Nino Ricci is a man of letters not microphones – so forgive him for “extreme hesitation” when approached about hosting a Western-produced podcast centred on creativity.
“You’re talking someone with no experience in the genre and with very little interviewing experience. Usually, I’m the one being interviewed,” laughed Ricci, who hosts the new Who Do You Think You Are? With Nino Ricci podcast, launched May 21. “But fairly quickly I came to enjoy it.
“In some ways, it’s easier to do a podcast than to speak to an audience. It’s just one other person in the room and so it’s not intimidating in that regards. Plus, you know you can edit if anything goes wrong.”
Who Do You Think You Are? With Nino Ricci allows listeners to eavesdrop on conversations between Ricci, the inaugural holder of the Alice Munro Chair in Creativity in the Faculty of Arts & Humanities, and Western professors who are “making a difference in their fields by challenging old assumptions or forging new models for how we make sense of the world.”
Perhaps there was no better host option than Ricci.
His internationally acclaimed first novel, Lives of the Saints, spent 75 weeks on The Globe and Mail’s bestseller list and won the F.G. Bressani Prize, the Books in Canada First Novel Award and Governor General’s Award for Fiction. He is also the author of Testament, The Origin of Species, Pierre Elliott, along with and his most recent novel, Sleep.
The first episode of the six-part series has Ricci chatting with Faculty of Information & Media Studies professor Jeremy Copeland, touching base on his time as a journalist and what it means to be a storyteller.
Released each Tuesday, upcoming episodes will showcase professors in the faculties of Music, Education, Law, Arts & Humanities, and Social Science – faculties outside the traditional STEM-focus normally associated with the university research by the outside world.
And that was the point, admitted Ricci.
“We’re known about the things we’re known about – so why talk about those again,” he said. “What was surprising was the number of people doing really fascinating things outside of STEM, but in ways that tie into what happens in a lot of the STEM fields.
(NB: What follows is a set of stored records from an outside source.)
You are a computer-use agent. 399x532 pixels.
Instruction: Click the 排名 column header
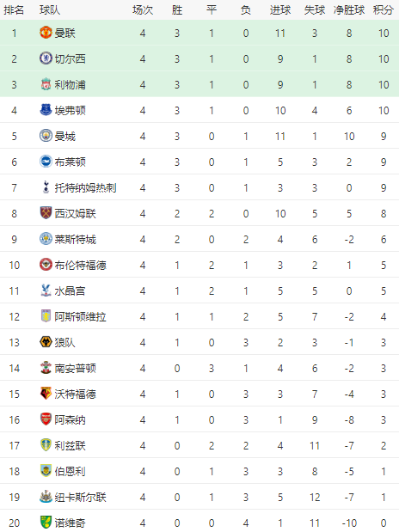(x=14, y=10)
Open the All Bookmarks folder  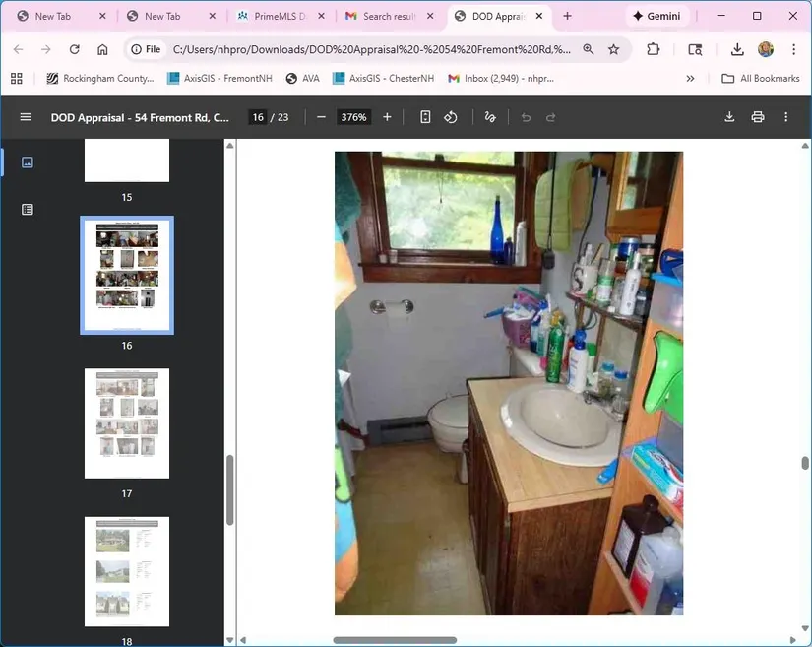coord(760,79)

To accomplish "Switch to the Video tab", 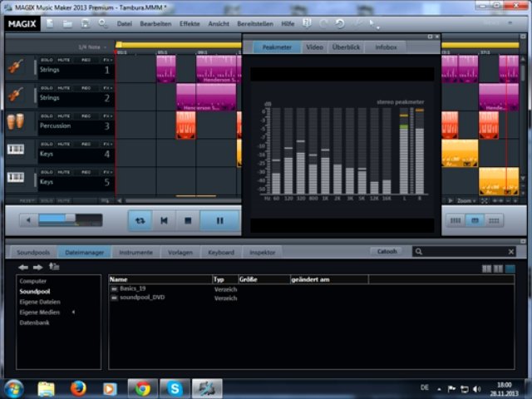I will (x=314, y=47).
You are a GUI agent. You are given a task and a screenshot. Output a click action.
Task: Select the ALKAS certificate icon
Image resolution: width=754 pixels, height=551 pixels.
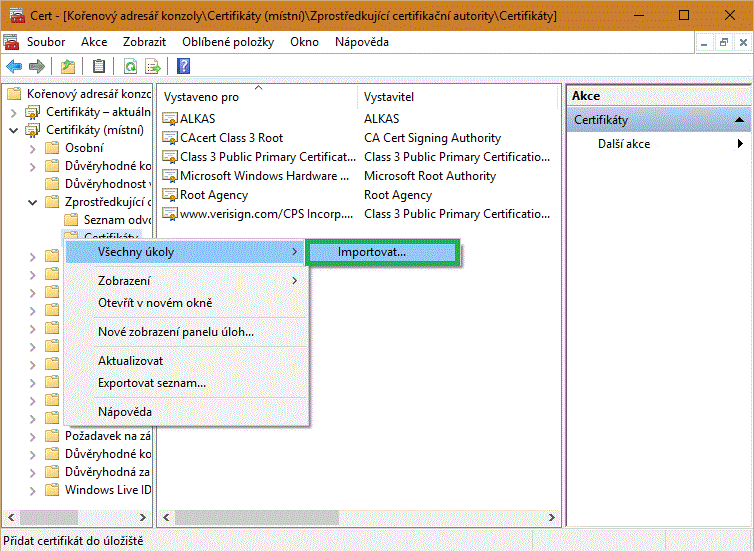click(x=170, y=119)
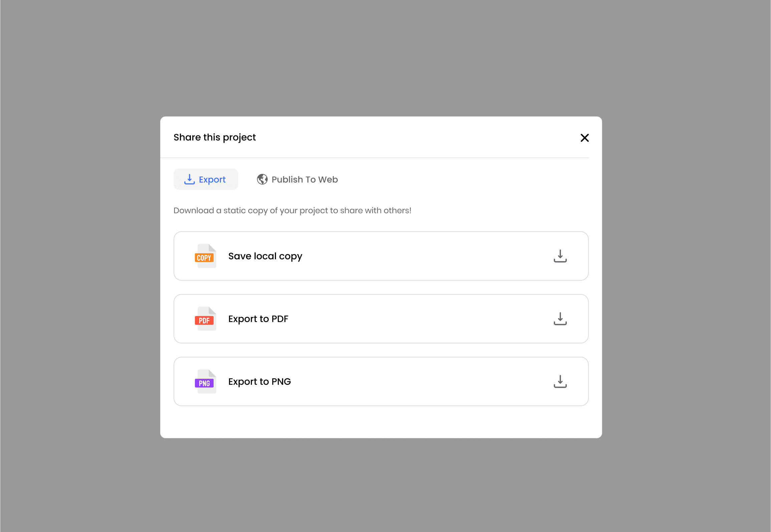Click inside the Export to PNG card
771x532 pixels.
point(381,381)
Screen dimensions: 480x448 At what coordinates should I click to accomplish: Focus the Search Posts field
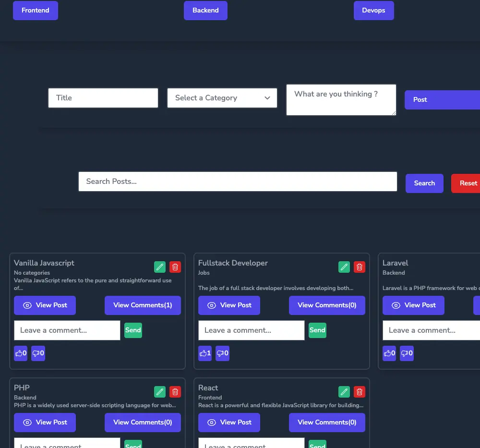pyautogui.click(x=238, y=182)
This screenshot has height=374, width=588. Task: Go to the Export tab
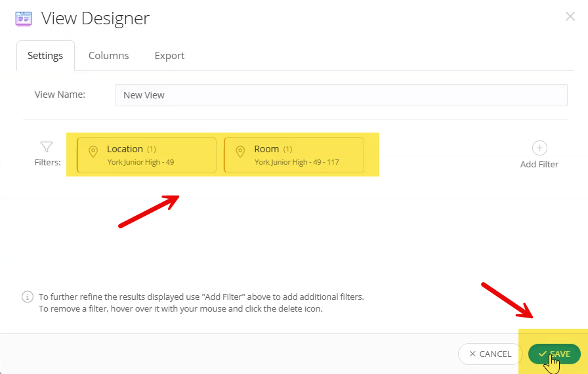click(x=169, y=56)
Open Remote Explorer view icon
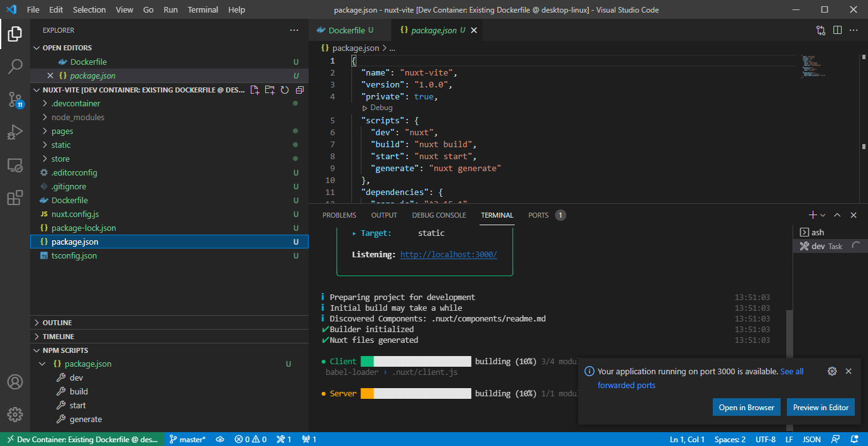 (15, 165)
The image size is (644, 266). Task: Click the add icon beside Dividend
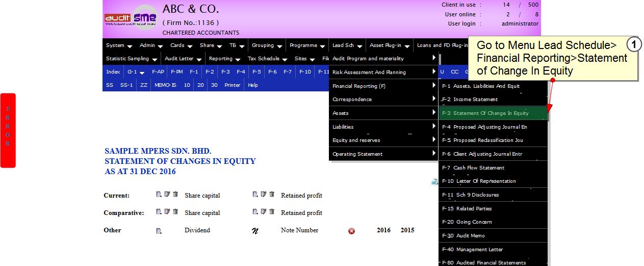[x=159, y=231]
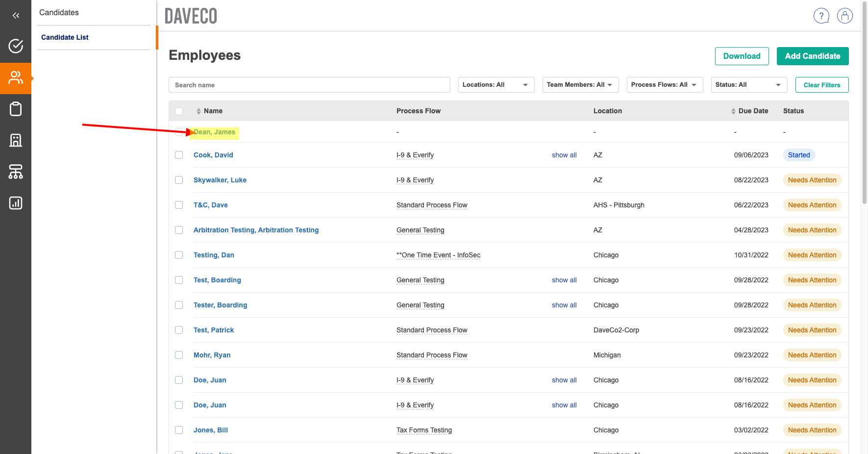Check the box for Cook, David
The image size is (868, 454).
click(179, 155)
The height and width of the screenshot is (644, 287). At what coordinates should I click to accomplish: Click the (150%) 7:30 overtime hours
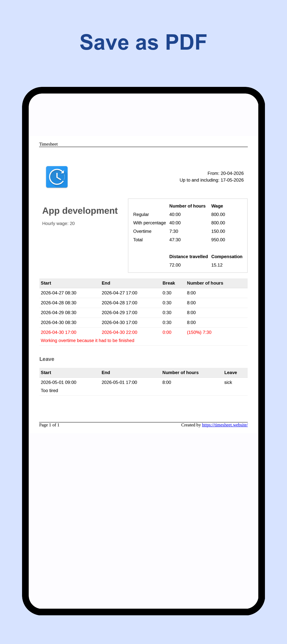click(199, 332)
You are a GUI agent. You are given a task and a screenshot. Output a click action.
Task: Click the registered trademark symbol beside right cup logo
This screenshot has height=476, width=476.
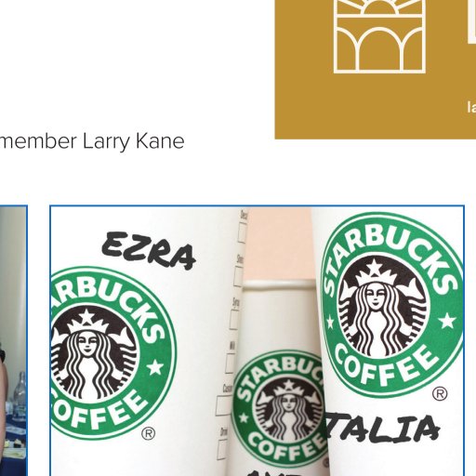click(440, 393)
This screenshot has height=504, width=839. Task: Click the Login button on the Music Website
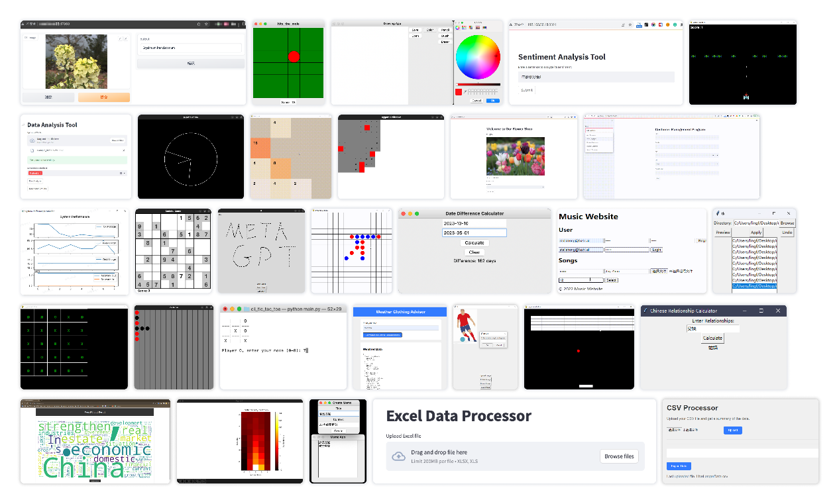click(x=656, y=250)
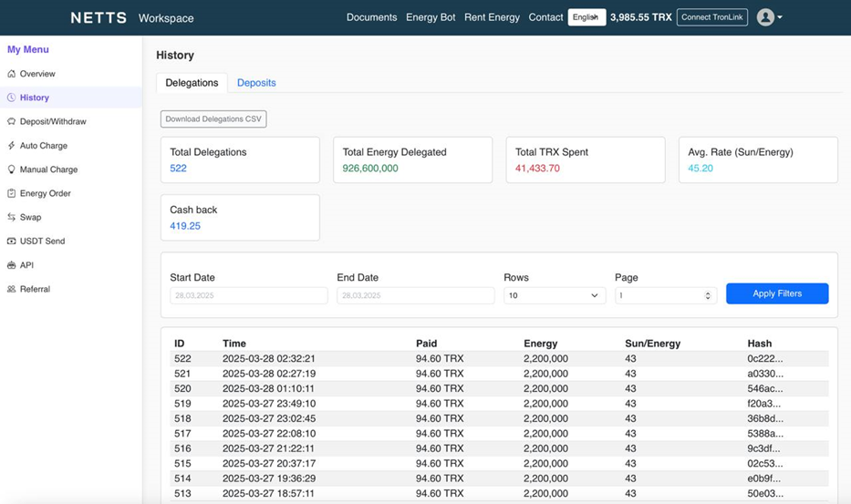Switch to the Deposits tab

pos(256,83)
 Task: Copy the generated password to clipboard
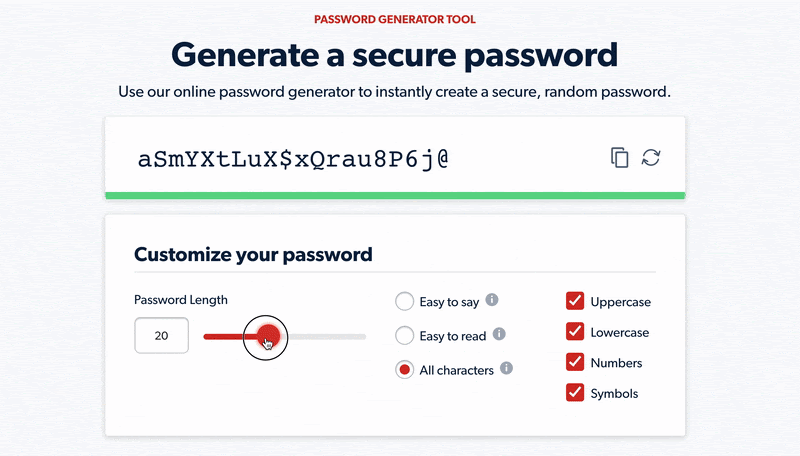(x=620, y=157)
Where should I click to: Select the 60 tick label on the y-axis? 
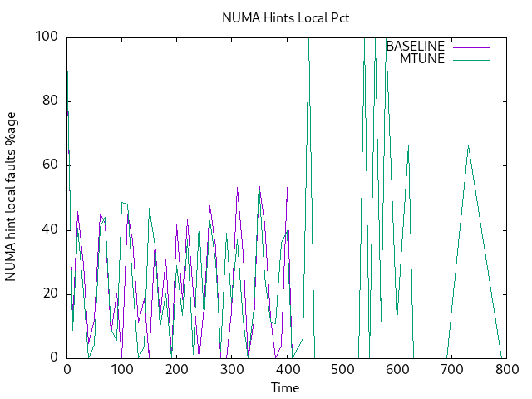[x=49, y=165]
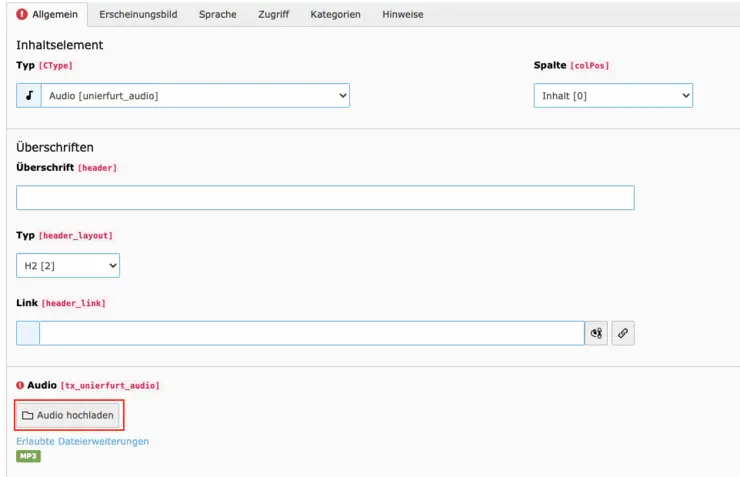Expand the Spalte column position dropdown
Screen dimensions: 740x477
(x=613, y=96)
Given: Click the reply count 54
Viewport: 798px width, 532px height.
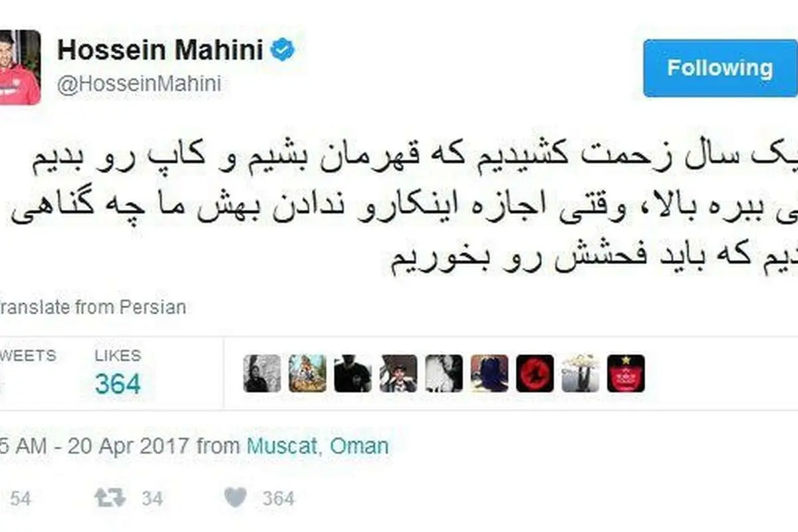Looking at the screenshot, I should (x=20, y=498).
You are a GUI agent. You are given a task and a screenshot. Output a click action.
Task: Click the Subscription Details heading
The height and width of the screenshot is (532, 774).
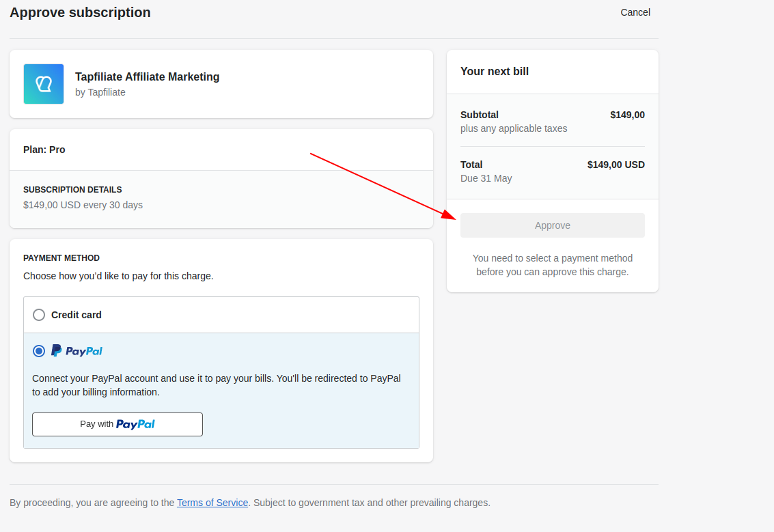(72, 190)
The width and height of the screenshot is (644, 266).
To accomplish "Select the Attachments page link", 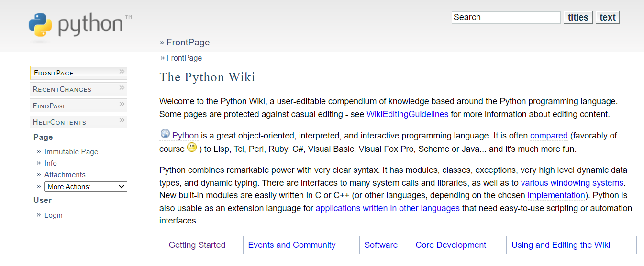I will 65,175.
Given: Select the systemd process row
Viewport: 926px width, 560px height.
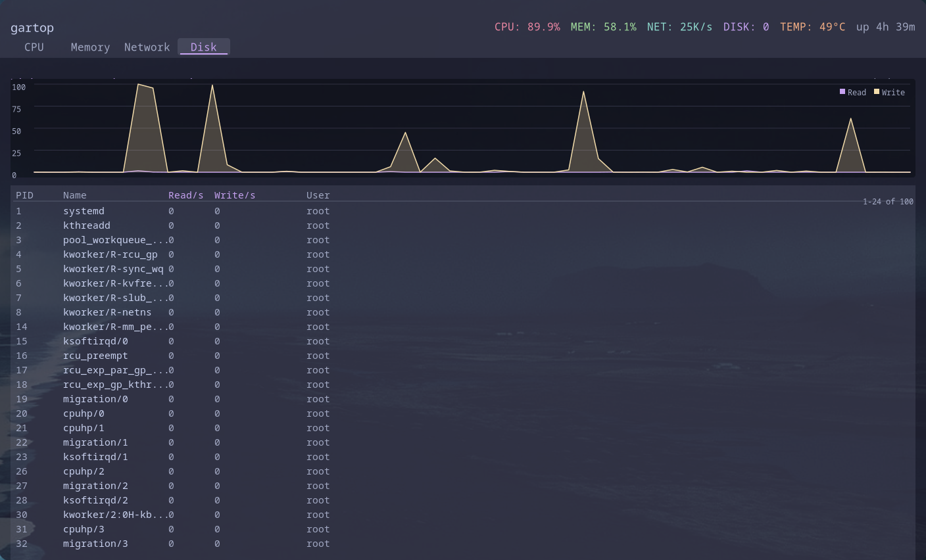Looking at the screenshot, I should click(84, 211).
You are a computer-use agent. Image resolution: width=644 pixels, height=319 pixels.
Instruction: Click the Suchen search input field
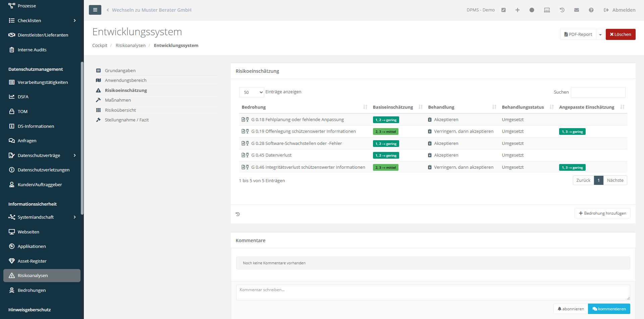[598, 92]
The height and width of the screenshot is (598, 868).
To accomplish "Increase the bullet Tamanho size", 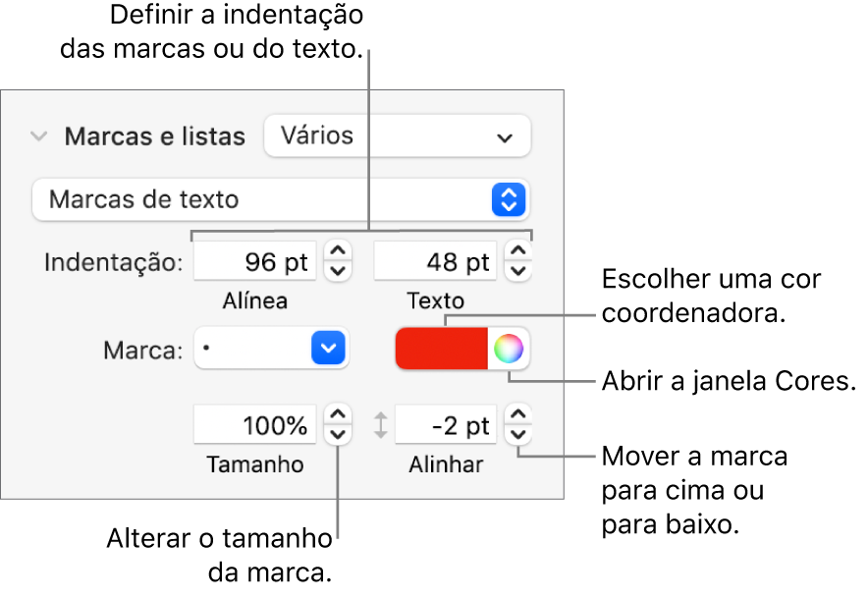I will click(x=337, y=416).
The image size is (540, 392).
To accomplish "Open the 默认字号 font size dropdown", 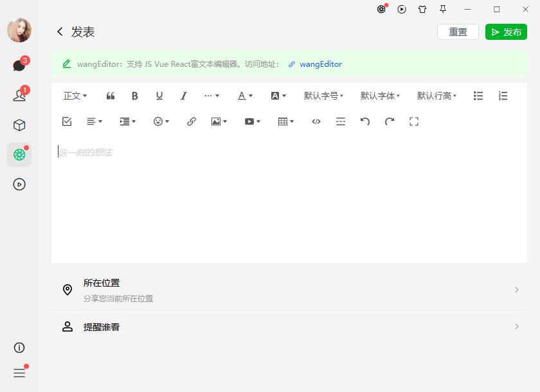I will pyautogui.click(x=323, y=96).
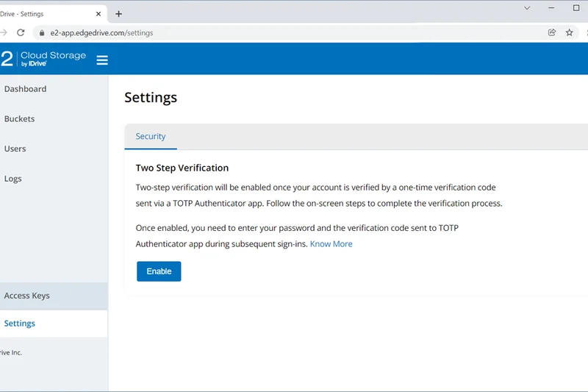Viewport: 588px width, 392px height.
Task: Close the Drive - Settings browser tab
Action: [98, 13]
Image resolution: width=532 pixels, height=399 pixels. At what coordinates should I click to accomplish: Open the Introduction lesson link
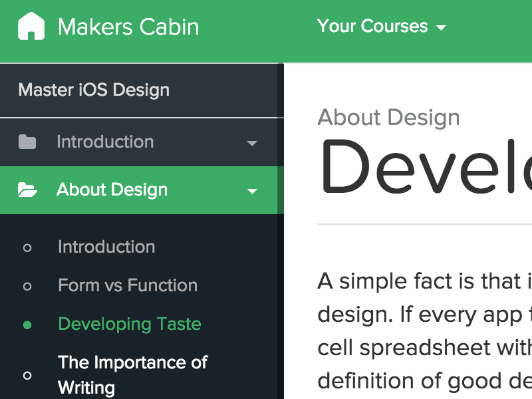click(x=106, y=247)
“Almost all the people I talk to are working across disciplines. Their biggest insights come exactly from that – from taking something they learn in one domain and applying it in another and coming out with a new approach or a new way of looking at things.”
Creativity lies at the heart of innovation, in any field, Ricci continued.
“The ability to take insights from one domain and apply them to others, to be able to work across disciplines in that way, turns out is one of the fundamental aspects of creativity,” he said. “These professors are doing that and doing it in areas we don’t normally think of as ‘cutting edge.’ But they are all doing cutting-edge work. I started to see these kinds of links through the podcasts. It was definitely a learning experience.”
Ricci called the podcasts “intense casual conversations” with his “interesting and highly articulate” guests delving into some deep, but interesting, work.
“What I found was almost every interview there was always a moment for me, in the interview itself, where I suddenly twigged and thought, ‘Oh, that’s what you’re doing.’” I’m hoping there’ll be a similar process of discovery for people listening in. It’s a growing sense of how knowledge really grows and how you push it forward into new areas for new insights, that’s the overall takeaway for this series.
“It was a useful and an enriching experience for me to get a chance to meet these people and talk to them in depth, in a way that wouldn’t have happened if I’d just been sitting next to them at supper,” he said. “It’s allowed me to explore my own role as the Munro chair, and to see what sort of links can be forged through that, across the campus. Linking up ideas, linking up people, and letting people see how those links can be made.”
Plans for Who Do You Think You Are? With Nino Ricci Season 2 are currently underway.